While certainly the conditions the drugs treat like seasonal allergies, GERD, high cholesterol, depression, bipolar disorder, adult ADHD, erectile dysfunction, Low T, irritable bowel syndrome, dry eye and insomnia exist, "awareness" of the conditions has greatly increased thanks to drug ads. In fact the parade of symptoms viewers may suffer from has gotten so over the top, comedian Chris Rock said he was ready to hear a TV ad asking, "Do you fall asleep at night and wake up in the morning? You may be suffering from..."
For many years, consumer drug advertising made Big Pharma Fortune 500's "most profitable industry." But now, the profit party is largely over, with blockbusters like Prozac, Lipitor, Viagra, Zyprexa, Symbicort and Nexium off patent and nothing much in the pipelines. WebMD, one of the strongest online pill merchandisers , dismissed 250 employees a year and a half ago and medical journals are noticeably page light with fewer ads. Once booming companies are now seeking mergers commensurate with the Wall Street aphorism that in boom times companies spin off and in bust times they merge.
Four years ago Pfizer merged with Wyeth, Merck merged with Schering-Plough and Roche merged with Genentech. Now Novartis, GlaxoSmithKline, and Eli Lilly are pursuing protective financial partnerships as the day of the drug blockbuster is over.
Still there are three diseases/conditions which Pharma is hoping may see it through the current lean times.
If you look at the successful diseases Pharma has marketed to sell drugs you'll see they usually have snappy names or initials like ED, ADHD, RLS, GERD, IBS and Low T. That's why a disease Pharma is pushing, ankylosing spondylitis, is gaining the nickname AS. Ankylosing spondylitis is a real and serious inflammatory disease that affects the bones and joints. But new ads seek to convince people with back pain that their pain isn't from overexertion of a bad bed but...from AS.
This is what critics of Big Pharma call "disease mongering." Over the years, disease mongering convinced so many people they had "depression" it is said that one in four women between 50 and 64 in California is now on antidepressants.
Like "Are You Depressed" quizzes, AS ads come with a helpful questionnaire to convince people and hopefully their doctors that that they might suffer from AS. If so, they may just need to take Humira, a genetically-modified, injected drug that costs $15,000 to $20,000 a year per patient. Ka-ching. Drugs like Humira are "monoclonal antibodies" that suppress the body's immune system by blocking tumor necrosis factor (TNF). They are valuable for serious autoimmune diseases but increasingly marketed for less serious conditions.
For example, unless you really have to, who wants to take a drug whose label warns that "Patients treated with HUMIRA are at increased risk for developing serious infections that may lead to hospitalization or death?" These include "Invasive fungal infections, including histoplasmosis, coccidioidomycosi," and "Bacterial, viral and other infections due to opportunistic pathogens, including Legionella and Listeria?"
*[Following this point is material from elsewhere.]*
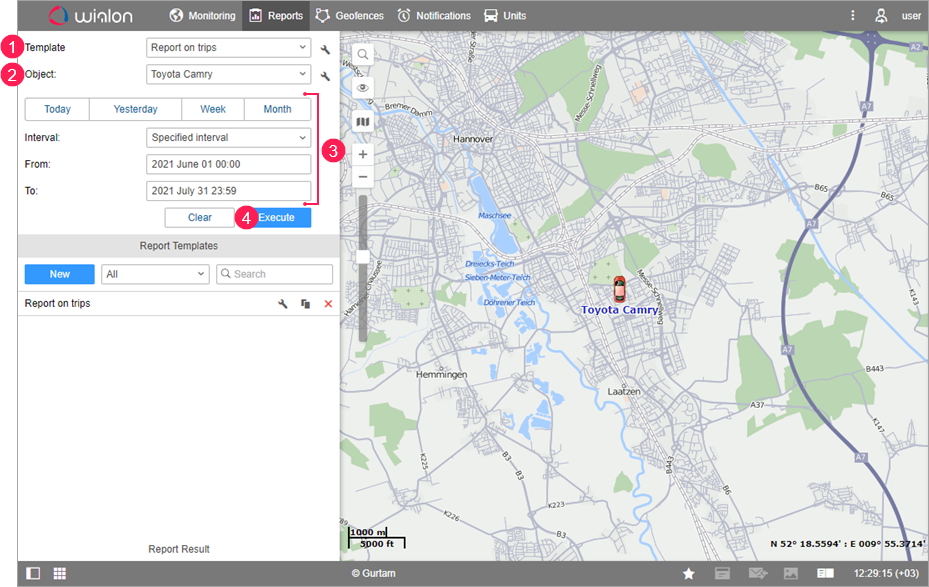This screenshot has width=929, height=587.
Task: Zoom in with the plus map button
Action: coord(363,155)
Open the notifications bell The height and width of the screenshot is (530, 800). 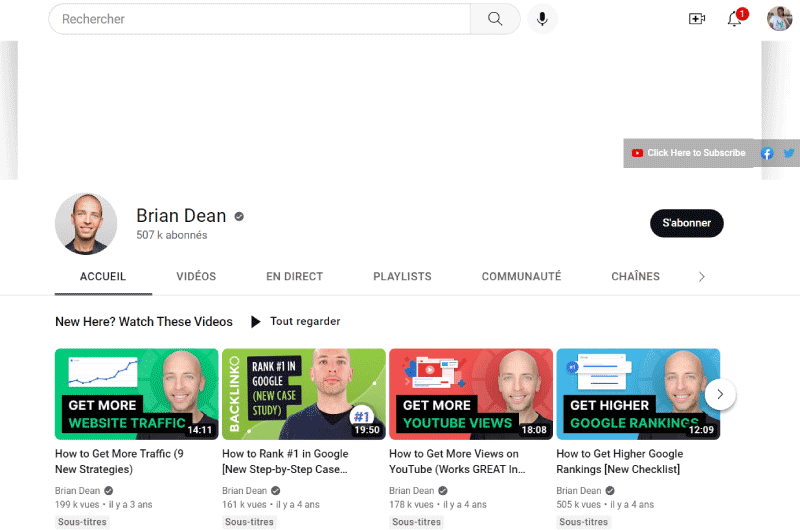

Non-24 Hour Sleep Wake Disorder
"You can't see me because of radio" and I can't see you because I'm totally blind." So begins a high saturation ad campaign that boosts "awareness" of an obscure circadian rhythm disorder called Non-24 Hour Sleep Wake Disorder-- launched by Big Pharma. How rare is Non-24? There are only 146 citations for the disorder in the entire U.S. National Library of Medicine. By comparison, there are 8,463 citations for the plague.